The video worked like one of those Army recruitment films, where they show you guys skiing down Alpine mountainsides and drinking beers in Belize, when the reality is a street corner in Belfast with angry young Irishmen lobbing bricks at your head. The Augustine’s College ‘Do You Hear the Calling?’ video was all swimming pools, tennis courts and walks in the hills. The reality was a damp, prison‐
like building in Ayrshire, where the angry Irishmen were middle‐
aged, and it wasn’t their bricks you had to worry about.

Lives were wrecked in that place. Young lives.

Steff heard boys cry in their beds every night, tormented by things they would not talk about. Secrets stalked the halls; whispered rumours and silent fears. But he only learned the truth when the whisky‐
reeking Father Meehan summoned him to ‘private prayers’ in his study, and locked the door behind them.

Unfortunately for the priest, his drunken misjudgement had led him to pick on someone, even at thirteen, more than his own size.

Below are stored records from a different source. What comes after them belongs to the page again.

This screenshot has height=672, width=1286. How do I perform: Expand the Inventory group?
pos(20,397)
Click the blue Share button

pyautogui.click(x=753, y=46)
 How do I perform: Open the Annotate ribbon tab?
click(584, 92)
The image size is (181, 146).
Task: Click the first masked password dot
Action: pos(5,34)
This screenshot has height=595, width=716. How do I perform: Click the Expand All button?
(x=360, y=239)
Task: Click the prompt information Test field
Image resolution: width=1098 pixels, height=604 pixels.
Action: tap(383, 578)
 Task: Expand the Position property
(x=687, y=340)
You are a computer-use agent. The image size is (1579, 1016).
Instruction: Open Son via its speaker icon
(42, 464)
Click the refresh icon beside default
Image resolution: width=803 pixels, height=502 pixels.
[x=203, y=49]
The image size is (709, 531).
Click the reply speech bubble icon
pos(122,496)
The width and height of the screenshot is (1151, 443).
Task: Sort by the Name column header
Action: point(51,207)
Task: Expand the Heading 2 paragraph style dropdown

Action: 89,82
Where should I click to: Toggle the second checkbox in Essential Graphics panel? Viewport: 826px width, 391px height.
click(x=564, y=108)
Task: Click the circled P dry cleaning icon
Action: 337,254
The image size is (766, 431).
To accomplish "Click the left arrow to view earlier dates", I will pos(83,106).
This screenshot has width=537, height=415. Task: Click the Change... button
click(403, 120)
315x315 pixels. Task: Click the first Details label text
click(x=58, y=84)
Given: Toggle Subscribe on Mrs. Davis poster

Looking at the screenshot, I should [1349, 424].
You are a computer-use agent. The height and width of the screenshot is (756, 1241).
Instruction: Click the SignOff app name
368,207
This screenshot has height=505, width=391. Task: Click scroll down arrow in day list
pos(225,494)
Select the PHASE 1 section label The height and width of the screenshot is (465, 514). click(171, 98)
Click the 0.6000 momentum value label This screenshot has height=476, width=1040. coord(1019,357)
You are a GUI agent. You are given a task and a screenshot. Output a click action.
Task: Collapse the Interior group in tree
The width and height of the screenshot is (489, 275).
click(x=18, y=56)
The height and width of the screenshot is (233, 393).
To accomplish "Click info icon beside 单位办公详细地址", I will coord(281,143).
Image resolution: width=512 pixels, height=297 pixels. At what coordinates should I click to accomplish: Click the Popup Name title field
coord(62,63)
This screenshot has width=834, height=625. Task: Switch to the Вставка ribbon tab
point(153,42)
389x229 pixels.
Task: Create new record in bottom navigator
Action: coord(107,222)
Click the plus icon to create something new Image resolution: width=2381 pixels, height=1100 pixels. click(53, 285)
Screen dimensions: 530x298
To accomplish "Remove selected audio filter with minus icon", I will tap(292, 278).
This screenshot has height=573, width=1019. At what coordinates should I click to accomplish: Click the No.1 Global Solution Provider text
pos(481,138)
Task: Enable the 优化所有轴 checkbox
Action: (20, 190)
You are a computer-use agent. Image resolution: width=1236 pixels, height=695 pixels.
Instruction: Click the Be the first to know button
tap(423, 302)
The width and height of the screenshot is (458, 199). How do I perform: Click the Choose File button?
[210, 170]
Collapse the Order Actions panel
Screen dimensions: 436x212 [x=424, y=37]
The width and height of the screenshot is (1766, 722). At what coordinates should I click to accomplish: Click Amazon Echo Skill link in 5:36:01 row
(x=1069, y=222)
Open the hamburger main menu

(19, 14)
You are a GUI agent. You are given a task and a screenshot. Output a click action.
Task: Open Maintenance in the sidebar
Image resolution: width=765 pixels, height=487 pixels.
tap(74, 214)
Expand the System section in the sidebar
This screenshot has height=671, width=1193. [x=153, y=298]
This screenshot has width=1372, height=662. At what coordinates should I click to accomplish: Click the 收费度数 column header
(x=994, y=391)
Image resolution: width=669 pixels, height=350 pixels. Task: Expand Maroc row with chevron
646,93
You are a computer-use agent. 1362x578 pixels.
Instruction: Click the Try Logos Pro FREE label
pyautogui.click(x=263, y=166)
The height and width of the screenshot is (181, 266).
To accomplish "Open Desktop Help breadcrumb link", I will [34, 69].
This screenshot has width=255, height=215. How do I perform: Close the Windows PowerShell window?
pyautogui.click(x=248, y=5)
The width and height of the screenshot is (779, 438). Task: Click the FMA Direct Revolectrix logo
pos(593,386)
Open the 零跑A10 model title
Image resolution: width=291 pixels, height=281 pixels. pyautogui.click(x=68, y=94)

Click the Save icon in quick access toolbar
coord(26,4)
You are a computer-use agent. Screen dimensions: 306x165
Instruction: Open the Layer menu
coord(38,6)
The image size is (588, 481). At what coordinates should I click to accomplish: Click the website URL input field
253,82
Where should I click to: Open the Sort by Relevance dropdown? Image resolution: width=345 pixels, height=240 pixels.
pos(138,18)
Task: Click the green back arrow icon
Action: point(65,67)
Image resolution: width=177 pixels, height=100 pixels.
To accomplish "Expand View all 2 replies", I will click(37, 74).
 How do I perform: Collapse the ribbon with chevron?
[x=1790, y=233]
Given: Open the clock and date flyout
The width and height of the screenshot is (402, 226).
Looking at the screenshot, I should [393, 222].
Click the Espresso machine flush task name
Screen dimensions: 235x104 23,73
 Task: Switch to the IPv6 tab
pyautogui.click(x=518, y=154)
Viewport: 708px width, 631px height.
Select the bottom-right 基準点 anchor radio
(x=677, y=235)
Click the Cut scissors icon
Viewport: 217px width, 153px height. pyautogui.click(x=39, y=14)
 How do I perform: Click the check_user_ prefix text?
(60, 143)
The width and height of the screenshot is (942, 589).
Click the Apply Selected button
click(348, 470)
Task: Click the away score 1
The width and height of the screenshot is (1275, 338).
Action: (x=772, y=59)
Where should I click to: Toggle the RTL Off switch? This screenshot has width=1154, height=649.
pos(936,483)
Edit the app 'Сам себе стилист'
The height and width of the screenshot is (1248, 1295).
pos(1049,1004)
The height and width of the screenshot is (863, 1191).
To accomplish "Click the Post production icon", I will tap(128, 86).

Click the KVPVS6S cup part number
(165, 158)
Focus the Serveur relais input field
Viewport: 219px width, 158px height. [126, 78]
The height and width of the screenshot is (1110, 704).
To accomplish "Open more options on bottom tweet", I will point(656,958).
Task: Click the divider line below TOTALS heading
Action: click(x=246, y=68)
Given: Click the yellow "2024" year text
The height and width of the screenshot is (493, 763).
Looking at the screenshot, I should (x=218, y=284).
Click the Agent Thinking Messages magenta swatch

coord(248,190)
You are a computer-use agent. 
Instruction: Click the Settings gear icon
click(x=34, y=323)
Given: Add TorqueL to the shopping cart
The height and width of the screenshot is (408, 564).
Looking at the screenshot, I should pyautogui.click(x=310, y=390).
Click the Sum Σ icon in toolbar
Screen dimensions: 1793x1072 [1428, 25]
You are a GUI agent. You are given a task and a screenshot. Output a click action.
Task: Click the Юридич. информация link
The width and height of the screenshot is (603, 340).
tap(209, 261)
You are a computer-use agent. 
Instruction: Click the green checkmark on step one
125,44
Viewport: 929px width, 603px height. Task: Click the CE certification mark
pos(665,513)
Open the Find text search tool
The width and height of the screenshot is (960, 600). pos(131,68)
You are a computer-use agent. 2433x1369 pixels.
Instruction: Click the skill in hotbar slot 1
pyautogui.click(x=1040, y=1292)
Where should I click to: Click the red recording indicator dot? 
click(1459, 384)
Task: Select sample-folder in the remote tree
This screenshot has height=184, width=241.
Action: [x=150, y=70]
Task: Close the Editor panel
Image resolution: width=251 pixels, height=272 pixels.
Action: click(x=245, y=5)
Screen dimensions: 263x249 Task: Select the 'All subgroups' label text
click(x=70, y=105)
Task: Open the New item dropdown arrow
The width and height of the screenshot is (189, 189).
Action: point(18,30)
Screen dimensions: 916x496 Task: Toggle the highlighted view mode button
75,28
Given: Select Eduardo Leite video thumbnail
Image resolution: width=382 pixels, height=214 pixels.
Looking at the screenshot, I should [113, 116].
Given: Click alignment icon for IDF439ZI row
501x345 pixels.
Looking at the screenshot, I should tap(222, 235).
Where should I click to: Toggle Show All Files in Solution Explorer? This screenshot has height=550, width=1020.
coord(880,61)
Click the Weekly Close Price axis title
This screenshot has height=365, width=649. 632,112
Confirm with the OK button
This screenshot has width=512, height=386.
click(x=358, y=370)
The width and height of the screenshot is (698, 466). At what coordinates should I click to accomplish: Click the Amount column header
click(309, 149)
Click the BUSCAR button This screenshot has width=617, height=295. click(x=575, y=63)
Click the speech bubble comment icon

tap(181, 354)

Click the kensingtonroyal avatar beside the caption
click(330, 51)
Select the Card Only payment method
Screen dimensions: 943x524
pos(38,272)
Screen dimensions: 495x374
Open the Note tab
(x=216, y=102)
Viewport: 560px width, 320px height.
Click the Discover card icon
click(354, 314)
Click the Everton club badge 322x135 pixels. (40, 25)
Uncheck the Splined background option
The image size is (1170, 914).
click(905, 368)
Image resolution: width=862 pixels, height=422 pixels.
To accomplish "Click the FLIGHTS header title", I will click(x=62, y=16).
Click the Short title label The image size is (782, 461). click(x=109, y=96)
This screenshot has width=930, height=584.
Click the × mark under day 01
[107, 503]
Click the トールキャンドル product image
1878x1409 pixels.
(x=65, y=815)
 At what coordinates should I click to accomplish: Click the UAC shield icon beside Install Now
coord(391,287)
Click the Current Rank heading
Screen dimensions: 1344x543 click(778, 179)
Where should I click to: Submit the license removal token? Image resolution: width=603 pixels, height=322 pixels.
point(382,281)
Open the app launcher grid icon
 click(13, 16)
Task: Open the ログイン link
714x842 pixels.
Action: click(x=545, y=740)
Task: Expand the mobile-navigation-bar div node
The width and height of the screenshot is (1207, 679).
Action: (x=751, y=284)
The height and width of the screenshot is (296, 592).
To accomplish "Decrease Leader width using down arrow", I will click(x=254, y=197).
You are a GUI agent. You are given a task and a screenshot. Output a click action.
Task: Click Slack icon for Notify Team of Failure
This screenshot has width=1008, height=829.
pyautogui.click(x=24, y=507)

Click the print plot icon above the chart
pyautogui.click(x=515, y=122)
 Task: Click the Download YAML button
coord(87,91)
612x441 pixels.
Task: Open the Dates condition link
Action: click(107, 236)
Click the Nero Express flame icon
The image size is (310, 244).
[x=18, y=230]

Steff remembered hearing the sirens as he sat upstairs in Father Cahill’s office, and being surprised when he looked out the window to discover there was only an ambulance, no police cars. But then he’d had a lot to learn about what the Church’s priorities were that night. The ambulance‐
men were told Father Meehan fell down the stairs (which probably seemed fairly plausible, given that he was drunk), but pressure must have been brought to bear so that nobody asked how many times he’d fallen down them to end up with a face like that. Steff, having terrified visions of graduating straight from seminary to borstal for GBH, thought it was him the priests were protecting.

They had both spent their last day at Augustine’s College. Steff went back to Motherwell the next morning, but he didn’t know where Father Meehan went until nine years later when he saw him on TV, charged with a string of sexual offences against boys in his charge at a seminary in Galway. Steff hadn’t been very happy to discover that these offences were not coming to light after decades of silence – the Church had placed Meehan in the Galway seminary after his expulsion from Ayrshire. Still, what were a few anal rapes to protect the Church’s holy name from scandal? Didn’t these kids have any sense of loyalty?